Are we not entertained? Hiccup (Mason Thames) faces a Monstrous Nightmare.
Empire is in the arena. A towering one at that. Below us, etched deep in the dirt, are giant, ominous scratch-marks. Surrounding us are huge stone walls. This building is designed for one thing: dragon-wrangling.
The bricks are scorched, signatures of the same beasts whose talons have left impressive grooves in the ground. It’s March 2024, on an overcast day in Belfast, two months into the How To Train Your Dragon shoot, and to all intents and purposes, we’re standing in a living, breathing, battle-beaten Berk — the franchise’s fictional Viking town.
Beyond the arena lies a full-scale line-up of huts where the Vikings live, clustered around a glittering, intricate mosaic. A few weeks earlier, real fish had been kept in one of the huts, adding a potent layer of authenticity to the set, which has been painstakingly built on the lot usually reserved for Game Of Thrones spin-offs. A huge Viking ship rests near the dock. There’s not a blue screen in sight.
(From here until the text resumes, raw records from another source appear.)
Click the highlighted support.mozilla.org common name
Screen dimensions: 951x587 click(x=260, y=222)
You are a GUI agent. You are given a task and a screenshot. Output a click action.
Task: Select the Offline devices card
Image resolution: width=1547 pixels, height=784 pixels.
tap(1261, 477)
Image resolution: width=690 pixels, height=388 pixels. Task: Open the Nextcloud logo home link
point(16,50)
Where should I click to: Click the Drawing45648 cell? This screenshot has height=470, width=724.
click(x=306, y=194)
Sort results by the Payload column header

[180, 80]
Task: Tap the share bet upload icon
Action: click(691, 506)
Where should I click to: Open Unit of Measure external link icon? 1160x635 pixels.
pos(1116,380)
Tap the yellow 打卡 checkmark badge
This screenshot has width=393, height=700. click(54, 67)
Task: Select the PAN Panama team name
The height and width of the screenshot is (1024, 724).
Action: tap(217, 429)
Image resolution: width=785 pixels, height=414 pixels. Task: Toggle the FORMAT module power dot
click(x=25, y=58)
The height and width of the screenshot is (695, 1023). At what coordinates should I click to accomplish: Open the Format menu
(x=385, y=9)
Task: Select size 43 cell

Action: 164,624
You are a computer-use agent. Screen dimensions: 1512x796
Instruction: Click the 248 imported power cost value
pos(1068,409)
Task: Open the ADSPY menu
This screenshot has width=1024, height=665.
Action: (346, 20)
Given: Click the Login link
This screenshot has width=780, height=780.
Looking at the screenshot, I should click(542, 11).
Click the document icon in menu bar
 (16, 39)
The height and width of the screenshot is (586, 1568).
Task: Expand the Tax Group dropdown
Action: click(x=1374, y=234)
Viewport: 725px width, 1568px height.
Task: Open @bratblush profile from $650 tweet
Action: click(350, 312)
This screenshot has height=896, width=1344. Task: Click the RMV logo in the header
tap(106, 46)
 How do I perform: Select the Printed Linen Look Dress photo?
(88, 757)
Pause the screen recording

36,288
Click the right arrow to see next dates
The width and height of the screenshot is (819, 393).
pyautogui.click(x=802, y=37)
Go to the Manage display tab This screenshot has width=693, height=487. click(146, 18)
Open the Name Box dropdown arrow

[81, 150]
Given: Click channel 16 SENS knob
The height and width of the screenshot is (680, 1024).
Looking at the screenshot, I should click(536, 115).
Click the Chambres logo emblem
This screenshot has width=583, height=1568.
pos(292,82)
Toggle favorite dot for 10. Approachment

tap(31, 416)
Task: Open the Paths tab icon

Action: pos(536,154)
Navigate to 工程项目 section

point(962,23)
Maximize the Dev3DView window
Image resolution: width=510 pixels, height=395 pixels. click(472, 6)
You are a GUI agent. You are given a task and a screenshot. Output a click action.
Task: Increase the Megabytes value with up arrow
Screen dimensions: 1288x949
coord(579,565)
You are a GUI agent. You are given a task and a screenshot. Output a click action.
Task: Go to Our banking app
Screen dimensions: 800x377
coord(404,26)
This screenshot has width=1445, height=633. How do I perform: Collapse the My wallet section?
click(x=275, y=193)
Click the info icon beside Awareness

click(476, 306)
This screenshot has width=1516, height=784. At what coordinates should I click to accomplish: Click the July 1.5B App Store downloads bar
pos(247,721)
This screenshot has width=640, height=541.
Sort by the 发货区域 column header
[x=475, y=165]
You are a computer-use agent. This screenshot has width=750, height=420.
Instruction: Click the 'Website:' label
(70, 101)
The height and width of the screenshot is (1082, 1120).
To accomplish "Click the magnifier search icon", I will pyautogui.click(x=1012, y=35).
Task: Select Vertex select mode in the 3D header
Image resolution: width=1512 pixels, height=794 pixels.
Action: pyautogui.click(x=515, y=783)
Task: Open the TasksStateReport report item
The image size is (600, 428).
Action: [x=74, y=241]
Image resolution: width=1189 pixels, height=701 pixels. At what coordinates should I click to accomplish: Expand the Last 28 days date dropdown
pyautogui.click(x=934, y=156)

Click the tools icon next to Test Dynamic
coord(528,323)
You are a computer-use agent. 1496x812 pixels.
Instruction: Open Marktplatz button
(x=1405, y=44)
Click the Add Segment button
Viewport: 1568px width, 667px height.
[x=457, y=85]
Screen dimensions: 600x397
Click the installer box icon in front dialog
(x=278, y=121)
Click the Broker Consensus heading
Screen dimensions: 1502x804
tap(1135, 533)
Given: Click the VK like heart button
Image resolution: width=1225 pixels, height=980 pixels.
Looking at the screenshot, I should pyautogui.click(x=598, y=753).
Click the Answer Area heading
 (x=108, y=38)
The live-action film, about cheeky dragon Toothless and his human pal Hiccup, is a retelling of the 2010 animated feature directed by Dean DeBlois and Chris Sanders. Based on Cressida Cowell’s popular children’s books, the story follows the unlikely bond between the dragon and the awkward son of a dragonslayer, who must prove to the dwellers of Berk that they’re stronger together than apart. The original film fuelled two DeBlois-helmed sequels, with the trilogy raking in $1.6 billion and four Oscar nominations.